In a message on Twitter, Mr Van Rompuy had initially said: “We have an agreement on the Pact for Euro.”
The message was later amended to: “Update from ongoing meeting: Agreement in principle on the Pact for the Euro, but still discussing the other elements of the package.”
A pact would give members a say over each other’s major economic policies – a move aimed at keeping countries under firm fiscal discipline.
Any agreement would need to be endorsed at a summit of all 27 EU states on 24-25 March.
Discussions among the 17 leaders of the eurozone ran into the early hours of Saturday morning, and were described by diplomats as ‘intense and difficult.’
Greece accepted a 1% reduction of its [loan] interest rate and was also granted an extension of the repayment period from four to seven-and-a-half years.
But Ireland has not been granted a reduction in its loan interest rate… yet.

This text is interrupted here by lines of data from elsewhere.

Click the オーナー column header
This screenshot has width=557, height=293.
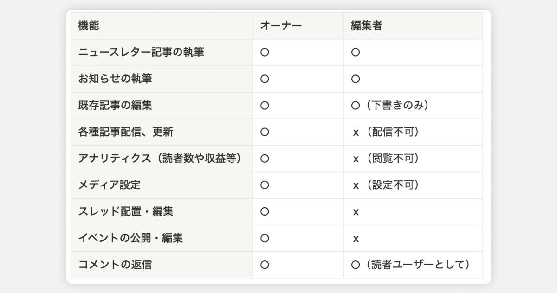coord(281,26)
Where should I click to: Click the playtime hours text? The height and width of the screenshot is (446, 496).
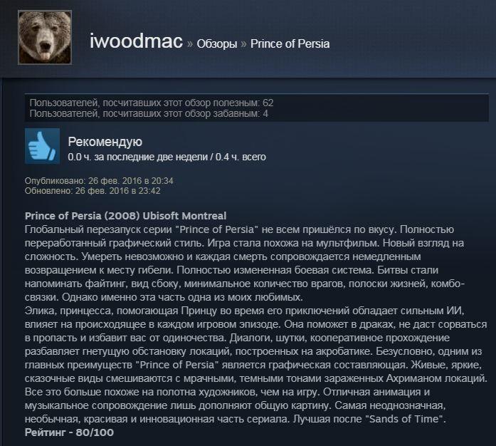[x=167, y=157]
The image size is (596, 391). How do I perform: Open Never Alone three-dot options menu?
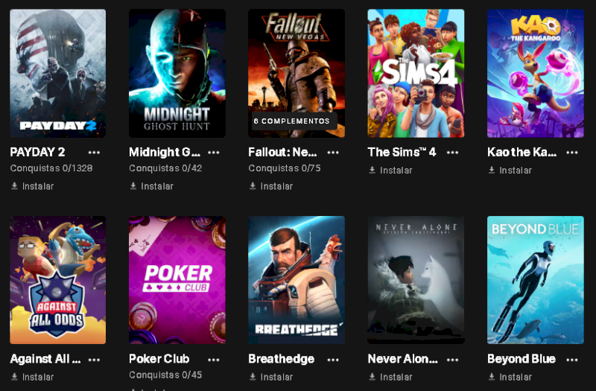click(452, 359)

Taoiseach Enda Kenny said he refused the offer of a 1% cut in the €67.5bn EU/IMF bailout interest rate because of the lack of agreement over Ireland’s corporate tax regime.

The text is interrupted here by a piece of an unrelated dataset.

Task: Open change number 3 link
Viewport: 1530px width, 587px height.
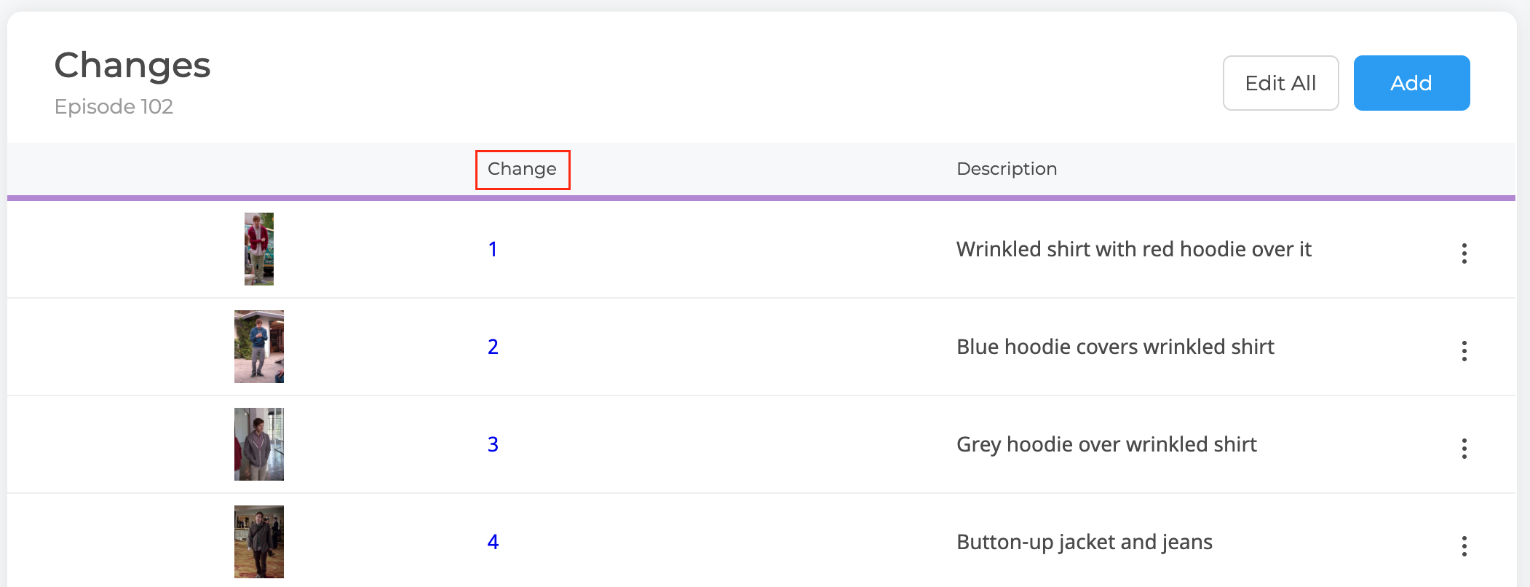Action: (x=493, y=444)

However, he said the reality of a 1% interest rate cut for Ireland had now been accepted.
The disagreement partly revolved around a so-called ‘Pact for the Euro’ and the role EU tax policy would play in the pact.
The pact is designed to improve competitiveness, employment and public finances within the eurozone, following a year long crisis facing the single currency.
The broad outlines of the pact were agreed by eurozone members last night, but the details won’t be concluded until a summit at the end of March.
Mr Kenny said negotiations would now have to continue intensively over the next two weeks, and they would include a meeting between Minister for Finance Michael Noonan and the president of the ECB Jean-Claude Trichet in Brussels on Monday, with a further possible meeting between the Taoiseach and Mr Trichet in advance of the 24-25 March summit.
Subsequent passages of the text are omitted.